- YOUR TASK
Reading the records below, find how many lines include the word "Expand" and give that number alone.

- DATASET RECORDS

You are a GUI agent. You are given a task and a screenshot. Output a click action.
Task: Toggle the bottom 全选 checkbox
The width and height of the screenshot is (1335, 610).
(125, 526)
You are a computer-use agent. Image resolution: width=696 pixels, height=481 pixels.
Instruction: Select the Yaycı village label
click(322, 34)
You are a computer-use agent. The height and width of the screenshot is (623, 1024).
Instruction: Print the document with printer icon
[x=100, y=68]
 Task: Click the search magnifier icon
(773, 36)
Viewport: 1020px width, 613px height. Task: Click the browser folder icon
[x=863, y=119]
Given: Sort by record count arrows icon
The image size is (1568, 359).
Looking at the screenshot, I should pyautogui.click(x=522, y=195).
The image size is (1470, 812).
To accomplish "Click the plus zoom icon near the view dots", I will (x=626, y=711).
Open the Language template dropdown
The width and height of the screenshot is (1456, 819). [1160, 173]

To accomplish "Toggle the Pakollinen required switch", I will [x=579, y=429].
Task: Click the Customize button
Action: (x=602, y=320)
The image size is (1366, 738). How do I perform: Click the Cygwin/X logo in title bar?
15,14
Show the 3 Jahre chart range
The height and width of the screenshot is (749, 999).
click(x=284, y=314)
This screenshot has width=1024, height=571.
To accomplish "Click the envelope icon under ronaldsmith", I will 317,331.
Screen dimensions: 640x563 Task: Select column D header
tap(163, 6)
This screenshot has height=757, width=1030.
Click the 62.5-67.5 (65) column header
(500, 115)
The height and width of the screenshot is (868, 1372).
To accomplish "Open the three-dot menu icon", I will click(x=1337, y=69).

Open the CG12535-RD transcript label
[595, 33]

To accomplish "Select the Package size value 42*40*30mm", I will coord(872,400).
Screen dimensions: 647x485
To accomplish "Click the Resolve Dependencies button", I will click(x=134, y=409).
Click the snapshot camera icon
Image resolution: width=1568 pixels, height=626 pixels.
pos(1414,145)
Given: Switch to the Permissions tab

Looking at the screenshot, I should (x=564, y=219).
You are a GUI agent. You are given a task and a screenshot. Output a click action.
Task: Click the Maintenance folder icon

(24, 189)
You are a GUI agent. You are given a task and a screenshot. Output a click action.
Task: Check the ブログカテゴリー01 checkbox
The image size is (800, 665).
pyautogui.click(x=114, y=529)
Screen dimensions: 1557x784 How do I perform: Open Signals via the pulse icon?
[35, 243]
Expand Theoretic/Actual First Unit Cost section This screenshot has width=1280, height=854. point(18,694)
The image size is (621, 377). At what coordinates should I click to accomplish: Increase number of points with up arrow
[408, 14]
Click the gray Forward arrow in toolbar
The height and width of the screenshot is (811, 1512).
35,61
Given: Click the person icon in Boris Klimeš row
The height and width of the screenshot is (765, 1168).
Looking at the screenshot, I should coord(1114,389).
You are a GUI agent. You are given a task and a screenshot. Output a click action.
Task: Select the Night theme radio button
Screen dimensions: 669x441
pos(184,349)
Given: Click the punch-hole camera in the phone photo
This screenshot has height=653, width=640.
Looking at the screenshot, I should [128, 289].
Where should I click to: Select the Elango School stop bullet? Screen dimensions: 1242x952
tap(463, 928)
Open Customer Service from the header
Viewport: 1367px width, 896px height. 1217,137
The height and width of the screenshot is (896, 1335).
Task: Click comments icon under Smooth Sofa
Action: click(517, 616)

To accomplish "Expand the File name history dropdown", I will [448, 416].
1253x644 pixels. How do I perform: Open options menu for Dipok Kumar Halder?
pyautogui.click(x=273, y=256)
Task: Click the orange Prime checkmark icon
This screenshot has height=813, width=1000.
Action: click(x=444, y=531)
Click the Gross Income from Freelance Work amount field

- SOLVED EXERCISE
2